• [Task objective]
Reproduce all the entries precisely.

• [Dataset entries]
◆ ◆ ◆ ◆
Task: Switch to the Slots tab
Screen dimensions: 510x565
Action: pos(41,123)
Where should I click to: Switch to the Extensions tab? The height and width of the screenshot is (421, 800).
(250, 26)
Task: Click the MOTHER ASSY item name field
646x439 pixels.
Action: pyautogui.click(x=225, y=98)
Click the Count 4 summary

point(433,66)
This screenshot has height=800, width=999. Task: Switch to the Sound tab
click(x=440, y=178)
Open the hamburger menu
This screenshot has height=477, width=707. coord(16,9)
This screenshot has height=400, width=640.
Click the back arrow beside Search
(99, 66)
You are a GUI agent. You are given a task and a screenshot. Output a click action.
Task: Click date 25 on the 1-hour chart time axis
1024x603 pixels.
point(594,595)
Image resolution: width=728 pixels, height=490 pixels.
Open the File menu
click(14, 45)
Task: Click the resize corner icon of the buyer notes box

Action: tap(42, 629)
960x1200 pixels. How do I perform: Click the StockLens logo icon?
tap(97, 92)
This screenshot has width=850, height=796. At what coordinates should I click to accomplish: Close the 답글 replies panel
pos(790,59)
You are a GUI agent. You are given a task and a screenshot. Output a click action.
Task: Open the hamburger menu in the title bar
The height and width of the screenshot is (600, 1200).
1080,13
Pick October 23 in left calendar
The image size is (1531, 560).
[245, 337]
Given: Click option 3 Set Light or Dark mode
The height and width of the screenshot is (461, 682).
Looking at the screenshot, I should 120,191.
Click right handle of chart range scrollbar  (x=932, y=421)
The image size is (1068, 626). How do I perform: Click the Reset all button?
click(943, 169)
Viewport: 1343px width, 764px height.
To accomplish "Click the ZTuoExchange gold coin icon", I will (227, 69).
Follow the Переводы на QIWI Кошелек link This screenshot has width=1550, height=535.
◆ ◆ ◆ ◆
• [Answer area]
Task: Switch to the Slots tab
Screen dimensions: 510x565
Action: pos(41,123)
Where should I click to: Switch to the Extensions tab? The height and width of the screenshot is (421, 800).
(250, 26)
Task: Click the MOTHER ASSY item name field
646x439 pixels.
Action: pyautogui.click(x=225, y=98)
Click the Count 4 summary

point(433,66)
This screenshot has height=800, width=999. Task: Switch to the Sound tab
click(x=440, y=178)
Open the hamburger menu
This screenshot has height=477, width=707. coord(16,9)
This screenshot has height=400, width=640.
Click the back arrow beside Search
(99, 66)
You are a GUI agent. You are given a task and a screenshot. Output a click action.
Task: Click date 25 on the 1-hour chart time axis
1024x603 pixels.
point(594,595)
Image resolution: width=728 pixels, height=490 pixels.
Open the File menu
click(14, 45)
Task: Click the resize corner icon of the buyer notes box

Action: tap(42, 629)
960x1200 pixels. How do I perform: Click the StockLens logo icon?
tap(97, 92)
This screenshot has width=850, height=796. At what coordinates should I click to accomplish: Close the 답글 replies panel
pos(790,59)
You are a GUI agent. You are given a task and a screenshot. Output a click action.
Task: Open the hamburger menu in the title bar
The height and width of the screenshot is (600, 1200).
1080,13
Pick October 23 in left calendar
The image size is (1531, 560).
[245, 337]
Given: Click option 3 Set Light or Dark mode
The height and width of the screenshot is (461, 682).
Looking at the screenshot, I should 120,191.
Click right handle of chart range scrollbar  (x=932, y=421)
The image size is (1068, 626). How do I perform: Click the Reset all button?
click(943, 169)
Viewport: 1343px width, 764px height.
To accomplish "Click the ZTuoExchange gold coin icon", I will (227, 69).
Follow the Переводы на QIWI Кошелек link This screenshot has width=1550, height=535.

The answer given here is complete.